SALTANDO OLAS EN ROMPIENTE, ENCONTRAMOS LA GRUTA DE LA BALLENA: una caverna prácticamente desconocida con osamentas primitivas de animales marinos y fósiles cetáceos con una data de 3 mil años. Depositados a 37 metros sobre el nivel del mar, se cree que llegaron hasta ahí luego de que un cataclismo cambiara la fisonomía del archipiélago. “Este año la misión es conseguir datos que nos ayuden a establecer cómo ha variado el clima desde la última glaciación, así como recolectar evidencias de la cultura Kawésqar en una zona de difícil acceso, de gran precariedad y subsistencia”, añade Agüero. Otra de las metas es confirmar si el territorio antártico estuvo alguna vez unido a la Patagonia junto a otras porciones de tierra que comparten las aguas del Pacífico Sur.

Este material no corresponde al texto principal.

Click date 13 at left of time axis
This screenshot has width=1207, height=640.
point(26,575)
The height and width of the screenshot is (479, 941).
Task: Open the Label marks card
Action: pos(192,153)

“Aquí existe un incalculable valor antropológico y geológico. Isla Madre de Dios debe ser declarada Patrimonio de la Humanidad ante Unesco”, insiste el investigador Jean Francois Pernette.
Uno de los últimos descubrimientos de Centre Terre es La Morrena: una cueva formada por sedimentos volcánicos y ocultos por una espesa vegetación. Contra el viento, una vez más hay que emprender la ruta en zodiac para desembarcar en una costa de calizas en forma de cuchillos. Un paso en falso y el riesgo es inminente. Luego una caminata en ascenso sobre cincuenta metros de altura, sorteando rocas resbalosas salpicadas de nieve, además de líquenes y musgos. Arriba, la entrada a una gruta que en su interior conserva sedimentos de la última glaciación del planeta y con estalagmitas que tienen una data sobre los diez mil años. “¡Esto también es un paraíso para los que nos dedicamos a los estudios paleoclimáticos!”, exclama Pernette.
La toma de muestra es inmediata. Todo con el objetivo de determinar, a través de las pruebas de Carbono 14, las edades de un planeta que parece necesitar diagnósticos con urgencia. Queda poco tiempo: hay que descender con rapidez para no perder la escasa luz y esquivar la lluvia que amenaza en convertirse en granizada de un momento a otro. Entonces una carcajada de Richard Maire retumba en la caverna y luego reflexiona en voz alta: “Finalmente es la pasión por investigar lo único que mitiga esta angustia existencial”. Saca un chocolate de su mochila, nos reímos y abajo nos espera sólo un zodiac. El segundo se pinchó contra los filos rocosos de la caliza blanca.